Wschodniopruskie pałace i dwory długo pozostawały w zapomnieniu. Po II wojnie światowej większość z nich trafiła w ręce Państwowych Gospodarstw Rolnych, co nie przydawało im świetności. Tymczasem te szlacheckie rezydencje, otoczone zazwyczaj rozległymi malowniczymi parkami, niegdyś prawdziwe centra kultury, mogą stanowić turystyczną atrakcję. Po 1989r. niektóre ze zdewastowanych dworków zostały zakupione przez prywatnych inwestorów, większość jednak wciąż czeka na nowych gospodarzy, którzy zechcą przywrócić im dawny blask.

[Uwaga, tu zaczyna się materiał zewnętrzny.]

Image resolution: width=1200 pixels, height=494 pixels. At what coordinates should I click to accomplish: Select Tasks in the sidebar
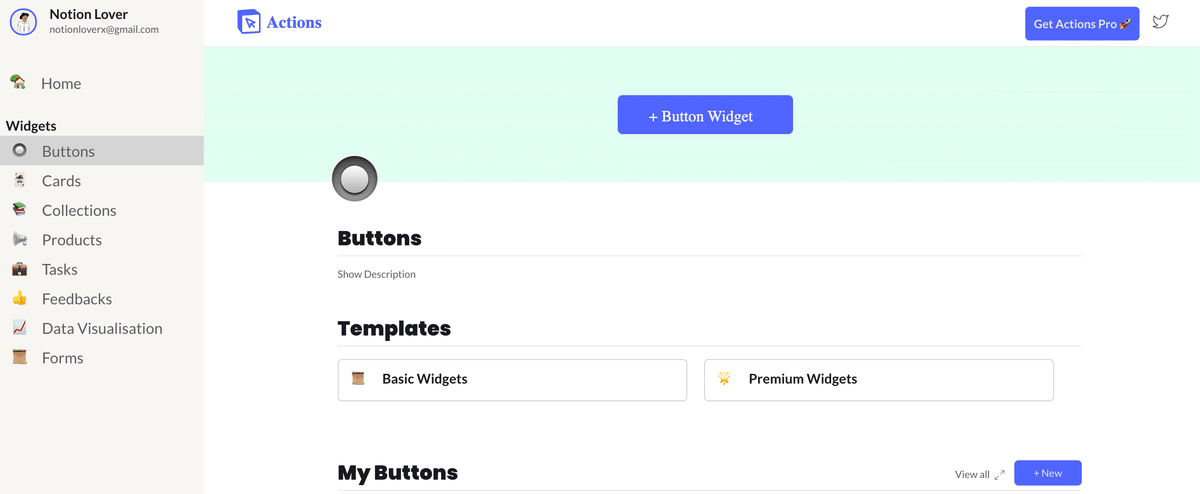[x=60, y=269]
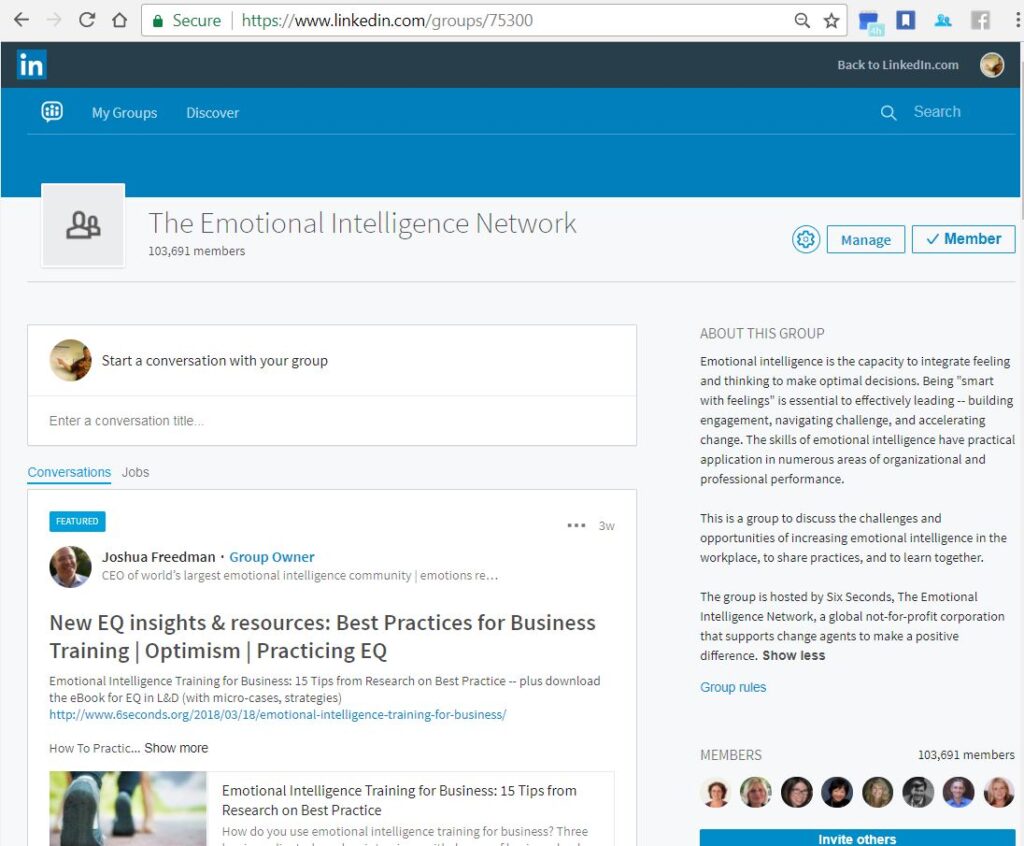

Świadectwem burzliwych dziejów tych ziem są stare cmentarze. Po II wojnie światowej były niszczone i dewastowane, dziś o większości nikt nie pamięta. Część pochłonęła przyroda,a te, które znalazły się na terenach miejskich przekształcono w parki. Wędrując po Warmii i Mazurach, można się natknąć na zrujnowane cmentarze ewangelickie. Zakładano je m.in. w lasach, często na pagórkach, z których roztaczał się widok na okolicę. Tylko w Puszczy Piskiej rozsianych jest około 200 niewielkich cmentarzy z XIX i początku XX w.

Rozrywka:

Rydzewska Majówka w Rydzewie koło Giżycka – organizowana w pierwszy weekend maja przy gospodzie „Pod Czarnym Łabędziem” impreza ma na celu podkreślenie i promowani regionalnej tożsamości kulturowej Mazurów, a także zamieszkujących Polskę północno-wschodnią mniejszości litewskich, ukraińskich, niemieckich, białoruskich, Warmiaków, Kurpiów, Podlasian i Suwałczan. Przed dwa dni odbywa się tutaj przegląd kapel ludowych, jarmark staroci oraz rękodzieła. Imprezie towarzyszą także gry i zabawy plenerowe dla publiczności, m.in. organizowane są Mistrzostwa Świata w Rżeniu Mazurskiego Konia, konkurs kulinarny „Mazurskie potrawy z glinianej zastawy” oraz zabawa taneczna w rydzewskiej OSP.